Friday, July 4, 2008

Don't Touch!

I'm SO embarrassed. I can't believe I touched her so many times. When I get nervous and excited I do the craziest things. And then when I have a moment of reflection I become mortified (usually within minutes). When I'm doing it, it feels so fun, natural, friendly...but when I look back at it, I can see how it's just awkward. Oh God, why am I so NUTS! She must think I'm so weird. I can see her right now telling her husband about it "sweetie, did I tell you about the strange woman in the park today that kept touching me?"

OK, let me explain. I went to a neighborhood picnic today for the July 4th holiday. I've dragged my family to these every year and regretted it every single time. I always think it will be fun for the kids...parade, hot dogs, ice cream, lots of kids...what could be better? But it's usually seriously hot and sticky, crazy crowded (the kind where you're saying "excuse me" a thousand times as you try to find a tiny patch of grass to call your own) and you can't see anyone you remotely recognize. My husband hesitated when I suggested we go but I told him this year would be different. You see, this year, I was asked by one of the women in the neighborhood to participate in a "cake walk." I didn't care what that mean, I was just happy to be part of a neighborhood event. I did as I was told and brought a cake. It turned out that the cake walk was a lot of fun and the picnic was actually fun too. We all gathered around a table set up in the basketball courts and played a game of "musical numbers" to see who got who's cake (the only down side was that I was one of the few moms that didn't actually MAKE a cake...yup, I went straight to Whole Foods and bought one...what can I tell you, I'm just not a cake making kinda gal, I'm happy to make a big meal any day of the week but cakes I don't do).

» Stored rows:
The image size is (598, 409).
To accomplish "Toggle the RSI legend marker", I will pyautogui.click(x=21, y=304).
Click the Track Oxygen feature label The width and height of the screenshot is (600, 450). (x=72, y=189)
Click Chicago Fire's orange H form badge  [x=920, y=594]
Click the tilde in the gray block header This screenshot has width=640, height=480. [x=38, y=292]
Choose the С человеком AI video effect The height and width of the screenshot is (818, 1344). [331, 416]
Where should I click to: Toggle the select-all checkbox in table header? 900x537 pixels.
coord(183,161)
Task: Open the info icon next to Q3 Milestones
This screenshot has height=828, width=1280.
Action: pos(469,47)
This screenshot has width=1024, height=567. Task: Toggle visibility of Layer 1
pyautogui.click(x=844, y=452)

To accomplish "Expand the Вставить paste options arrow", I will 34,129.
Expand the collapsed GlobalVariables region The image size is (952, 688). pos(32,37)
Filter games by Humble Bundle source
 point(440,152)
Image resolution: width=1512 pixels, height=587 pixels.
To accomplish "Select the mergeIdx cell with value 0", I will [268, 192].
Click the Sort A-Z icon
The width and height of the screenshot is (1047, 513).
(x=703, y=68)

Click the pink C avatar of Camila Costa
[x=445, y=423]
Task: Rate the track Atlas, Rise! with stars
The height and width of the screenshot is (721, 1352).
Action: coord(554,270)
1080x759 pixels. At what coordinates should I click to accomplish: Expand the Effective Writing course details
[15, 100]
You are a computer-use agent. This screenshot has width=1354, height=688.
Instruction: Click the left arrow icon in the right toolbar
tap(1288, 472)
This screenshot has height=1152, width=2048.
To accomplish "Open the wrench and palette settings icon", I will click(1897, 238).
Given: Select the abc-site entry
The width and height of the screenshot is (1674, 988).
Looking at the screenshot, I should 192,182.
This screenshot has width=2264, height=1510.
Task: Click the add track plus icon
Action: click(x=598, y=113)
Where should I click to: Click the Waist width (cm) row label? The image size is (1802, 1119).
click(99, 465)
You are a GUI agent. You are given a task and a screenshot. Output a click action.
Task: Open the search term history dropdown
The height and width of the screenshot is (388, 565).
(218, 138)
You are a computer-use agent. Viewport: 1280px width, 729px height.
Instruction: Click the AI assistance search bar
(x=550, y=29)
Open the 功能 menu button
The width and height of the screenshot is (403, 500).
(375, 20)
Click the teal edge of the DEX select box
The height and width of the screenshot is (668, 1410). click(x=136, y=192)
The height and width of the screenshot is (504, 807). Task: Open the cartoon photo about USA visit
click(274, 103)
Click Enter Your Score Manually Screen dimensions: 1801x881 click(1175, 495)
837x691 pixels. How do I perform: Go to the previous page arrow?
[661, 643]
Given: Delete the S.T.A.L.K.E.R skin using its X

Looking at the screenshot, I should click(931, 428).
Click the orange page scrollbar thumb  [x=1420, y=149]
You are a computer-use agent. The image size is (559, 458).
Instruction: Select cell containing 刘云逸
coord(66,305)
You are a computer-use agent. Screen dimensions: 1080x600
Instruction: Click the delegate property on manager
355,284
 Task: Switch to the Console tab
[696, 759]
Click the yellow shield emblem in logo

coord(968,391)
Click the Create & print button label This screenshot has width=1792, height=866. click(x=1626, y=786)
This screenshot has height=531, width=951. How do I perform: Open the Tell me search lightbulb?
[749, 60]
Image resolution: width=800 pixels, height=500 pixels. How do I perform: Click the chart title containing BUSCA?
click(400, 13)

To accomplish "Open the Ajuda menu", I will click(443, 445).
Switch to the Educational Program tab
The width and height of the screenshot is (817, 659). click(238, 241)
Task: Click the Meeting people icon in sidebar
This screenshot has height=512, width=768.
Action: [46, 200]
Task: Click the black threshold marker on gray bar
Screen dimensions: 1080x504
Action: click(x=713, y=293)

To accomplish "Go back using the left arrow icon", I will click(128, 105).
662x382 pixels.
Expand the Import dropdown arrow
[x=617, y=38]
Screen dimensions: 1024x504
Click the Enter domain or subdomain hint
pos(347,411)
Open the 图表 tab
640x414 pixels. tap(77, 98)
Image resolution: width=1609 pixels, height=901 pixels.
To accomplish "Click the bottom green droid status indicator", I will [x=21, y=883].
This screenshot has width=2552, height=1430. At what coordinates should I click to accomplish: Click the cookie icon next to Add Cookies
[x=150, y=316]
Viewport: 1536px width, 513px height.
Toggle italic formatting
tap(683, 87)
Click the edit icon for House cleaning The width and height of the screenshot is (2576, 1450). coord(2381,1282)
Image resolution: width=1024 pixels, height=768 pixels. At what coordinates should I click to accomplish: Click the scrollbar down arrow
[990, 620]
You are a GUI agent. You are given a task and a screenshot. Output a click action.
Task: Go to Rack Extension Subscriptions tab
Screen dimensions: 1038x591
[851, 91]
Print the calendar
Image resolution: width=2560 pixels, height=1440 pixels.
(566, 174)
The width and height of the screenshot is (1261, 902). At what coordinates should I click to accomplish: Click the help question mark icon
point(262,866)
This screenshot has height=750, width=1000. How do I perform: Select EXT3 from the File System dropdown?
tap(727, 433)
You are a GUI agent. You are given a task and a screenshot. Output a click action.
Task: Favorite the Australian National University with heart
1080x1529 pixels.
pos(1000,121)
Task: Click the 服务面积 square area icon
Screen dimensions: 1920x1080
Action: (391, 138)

» Required task A: Recast the records from the line with "Task: Click the 服务面积 square area icon" through the end of the records as a Markdown table with the columns Row and Record line, numbering each row and skipping blank lines.
» Required task B: Pick up the July 4th picnic post right after its last sentence and keep it going.
The blog post and the records have nothing to do with each other.

» Right answer A:
| Row | Record line |
|---|---|
| 1 | Task: Click the 服务面积 square area icon |
| 2 | Screen dimensions: 1920x1080 |
| 3 | Action: (391, 138) |

» Right answer B:
So when did all the touching happen you might ask. It was during this cake event that I started my overly friendly woman-handling. We were all gathered around the cakes talking about the rules of the game and I just felt so happy and included. I know it's silly, I'm a grown woman, married with kids, an established career, a wonderful home and great friends but I still sometimes yearn to just feel "included." Is that terrible? At that moment, I felt included and happy and kind of giddy (the kind that erases my appropriate behavior monitor). So as we were talking about the cakes, one of the most "established" neighborhood women started talking about how her cake didn't look so good. So I started assuring her that her cake looked great and probably tasted even better and in doing so I felt the need (oh, how I wish I could take it back now) to touch this woman over and over again...on her arm, her back, her shoulder...like we were life long friends from Italy where touching is just part of our culture! Yikes. She's as far from Italian as you can get AND we barely know each other! The pièce de résistance was when I grabbed both her hands in mine and said something like "don't worry, your cake is going to be huge hit!" While I'm saying this, I've graduated from her hands to actually HOLDING HER ARMS...this woman I've said 10 words to in my entire life! What happened after that is kind of a blur, lots of moms, lots of kids, music, numbers, cake...and we're done.

While walking home, I kept replaying it in my mind. Was it really as bad as I think it was? Probably not. It could have been worse, I could have given her a giant hug and said "you like me, you really really LIKE me!"

2 comments:

Kate said...

Oh my god - that is hilarious. That post is SO YOU. I could picture the whole thing. And I'm sure that it wasn't nearly as awkward as you think since you were totally confident with your touchiness at the time. I loved this one!

Anonymous said...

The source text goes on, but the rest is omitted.